Difference between revisions of "Twitter Webcrawler (Tool)"

McNair Project
Twitter Webcrawler (Tool)
Project Information
Project Title
Start Date
Deadline
Primary Billing
Notes
Has project status
	Copyright © 2016 edegan.com. All Rights Reserved.

Revision as of 16:30, 19 July 2016

Description

Notes: The Twitter Webcrawler, in its alpha version, is an expedition project involving the Twittwer API in search of a sustainable and scale-able way to excavate retweet-retweeter, favorited-favoriter following-follower relationships in the entrepreneurship Tweet-o-sphere. On the same beat, we also seek to document tweeting activities/timelines of important twitters in the same Tweet-o-sphere.

Input: Twitter database

Output: Local database documenting important timelines and relationships in the entrepreneurship Tweet-o-sphere.

Development Notes

7/11: Project start

Dan wanted:

First-take on Twitter API Overview
- Cumbersome API that is not directly accessible/requires great deal of configuration if one chooses to leverage e.g. import requests library.
  - Turns out Twitter has a long controversial history wrt third-party development. There is no clean canonical interface to access its database.
  - DO NOT attempt to access Twitter API through canonical documented methods - huge waste of time
  - Obsolete authentication process documented - do not be use canonical documentation for Oauth procedure
Instead, DO USE third-party developed python interfaces such as python-twitter by bear - highly recommended in hindsight
- Follow python-twitter's documented methods for authentication
- The twitter account that I am using is shortname: BIPPMcNair and password: amount
  - One can obtain the consumer key, consumer secret, access key and access secret through accessing the dev portal using the account and tapping TOOLS > Manage Your Apps in the footer bar of the portal.
- There is no direct access to Twitter database through http://, as before, so expect to do all processing in a py dev environment.

7/12: Grasping API

The python-twitter library is extremely intricate and well-synchronized
- All queries are to be launched through a twitter.api.Api object, which is produced by the authentication process implemented yesterday

>>> import twitter
>>> api = twitter.Api(consumer_key='consumer_key',
                      consumer_secret='consumer_secret',
                      access_token_key='access_token',
                      access_token_secret='access_token_secret')

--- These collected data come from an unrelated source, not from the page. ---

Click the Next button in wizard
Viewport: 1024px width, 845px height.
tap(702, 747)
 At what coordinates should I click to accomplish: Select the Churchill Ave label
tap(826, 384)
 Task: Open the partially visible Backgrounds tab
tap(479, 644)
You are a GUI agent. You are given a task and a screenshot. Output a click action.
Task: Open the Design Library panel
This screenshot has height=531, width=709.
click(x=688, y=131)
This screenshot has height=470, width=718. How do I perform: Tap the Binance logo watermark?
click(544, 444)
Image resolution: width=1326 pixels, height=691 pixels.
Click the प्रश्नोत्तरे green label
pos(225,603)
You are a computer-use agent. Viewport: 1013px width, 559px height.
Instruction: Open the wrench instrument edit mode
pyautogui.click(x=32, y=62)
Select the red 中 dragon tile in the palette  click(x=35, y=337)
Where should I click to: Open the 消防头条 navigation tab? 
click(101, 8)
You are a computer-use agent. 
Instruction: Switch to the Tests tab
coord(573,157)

- Some potentially very useful query methods are:
  - Api.GetUserTimeline(user_id=None, screen_name=None) which returns up to 200 recent tweets of input user. Really nice that twitter database operates on something as simple as screen_name, which is @shortname that is v public and familiar.
  - Api.GetRetweeters(status_id=None) and Api.GetRetweets(status_id=None) which identifies a tweet as a status by its status_id and spits out all the retweets that this particular tweet has undergone.
  - Api.GetFavorites(user_id=None) which seems to satisfy our need for tracking favorited tweets
  - Api.GetFollowers(user_id=None, screen_name=None) and Api.GetFollowerIDs(user_id=None, screen_name=None) which seems to be a good relationship mapping mechanism for esp. the mothernodes tweeters we care about.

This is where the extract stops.